The other thing I am really noticing is the volume of advertising. Everywhere there are billboards and posters and bright colours trying to sell you stuff that a) you don’t need (would they have to advertise if you did?) and b) is often BAD for you. It’s non-food like chocolate bars, crisps, KFC, Lucozade or it’s perfect bodies and faces selling stuff that won’t make you look like that anyway. I know it’s always been there but coming back to it makes it stand out. It makes me consider changing my buying habits. Avoid buying anything that is advertised. Generally speaking they are advertising the things that have a high mark-up (read: are overpriced for what they are). When was the last time you saw broccoli on a poster? Or fresh meat? The stuff they advertise is where they’ve done stuff to it to up the price (value-added in their speak). The Sous Chef and I are both pretty good cooks and tend to make dinner from fresh ingredients anyway. So it shouldn’t be too hard.

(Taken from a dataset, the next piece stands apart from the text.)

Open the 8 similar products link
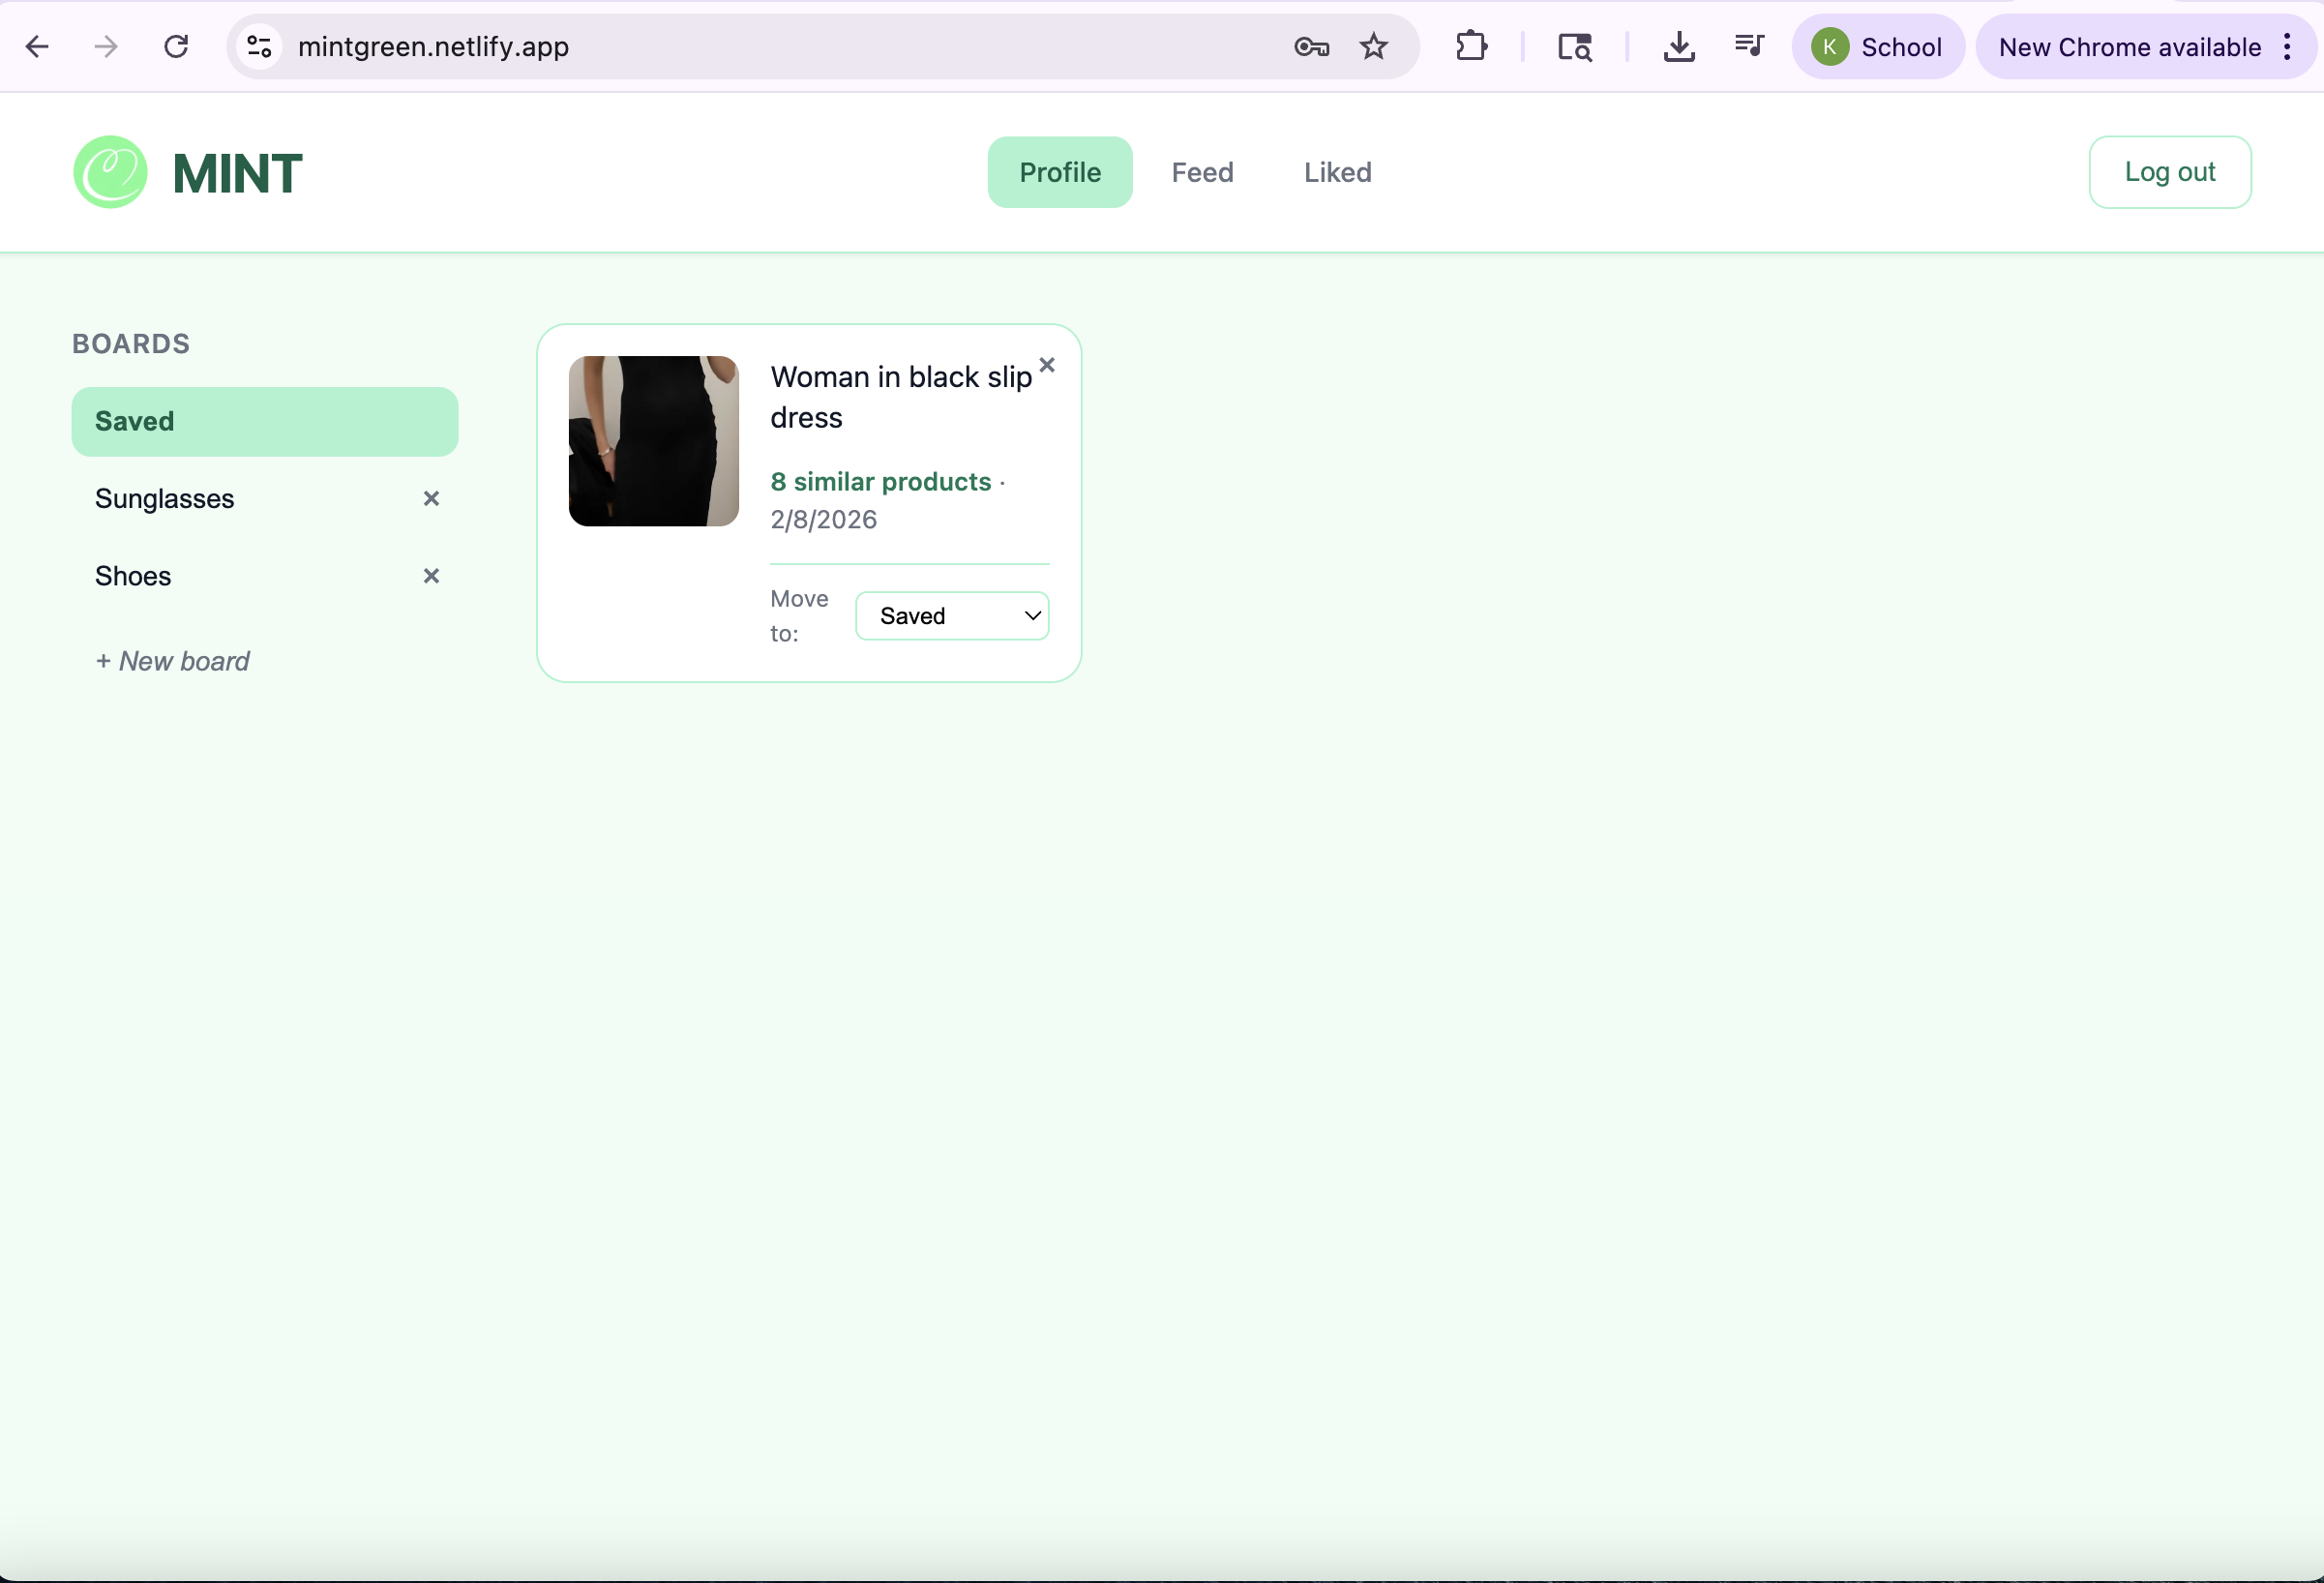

Also, some things I noticed about Scotland were that even remote, desperately beautiful areas of the Outer Hebrides would have the side of the road littered with discarded bottles of Lucozade and Irn Bru. How much of the stuff do these people drink?! Assuming the turds who throw their rubbish out of the car window are a minority, that means a hell of a lot of orange coloured sugary fizzy pop is consumed in Scotland.

Also, (not unrelated) there seem to be a lot of chubby teenagers about in Scotland. Being fat is not a sin and I do strongly believe that carrying fat does not mean people are greedy or lazy or gluttons. Weight is a very complex interaction of foods and hormones and lifestyle and identity. I get annoyed at people who say “just eat less and exercise more” because it doesn’t work for most people. Weight can pile on after pregnancy, at middle age etc for hormonal reasons and not because they’ve suddenly turned into bad people. But I’m still not used to seeing a 13yr old with a large amount of belly hanging over the waistband. They weren’t big, it was the shape that surprised me. It was all around the middle and mostly fat under the skin. It is true that women tend to carry fat under the skin so it looks worse than it is, more wobbly. Fat inside the organs and muscle is less blubbery looking but still unhealthy. So-called TOFI (thin outside, fat inside) often don’t know they are carrying too much fat because it’s not as visible.

What are they eating that makes them this shape? I think Lucozade and Irn Bru being so popular might have something to do with it. Also, there were times we couldn’t find bread that wasn’t white. Chips were everywhere. I’m thinking the problem is refined carbohydrates. It was only through a concerted effort that the Sous Chef and I made sure to include plenty of protein in our meals and keep refined stuff to a minimum (though we did have danish pastries for breakfast once, ahem).

The fact that so many youngsters had this ‘over the waistband’ issue makes me think something is very wrong. They’re in a growing phase and while hormonal changes do set the body to fat-depositing mode (and boys are in muscle-building mode) it shouldn’t be going there. It shouldn’t be wobbling over the waistband when you’re in your early teens.

The last thing that’s shocked me is how I feel coming back. Being at home all day doing (or avoiding) my assignment has made me feel very low. I’ve gone from cycling 4-6 hours a day in the fresh outdoors to being stuck at home in front of a computer and I can feel my mood sliding toward the depressed. The last time I felt like this was in Indonesia when I was a housewife. Home all day with no one to talk and feeling like I didn’t want to go out anymore. I feel drab, miserable and (most alarmingly) feel I mustn’t eat (especially expensive food) cos it’s a waste. That’s familiar. Scarily familiar. So I’m going to buy myself something expensive for lunch today.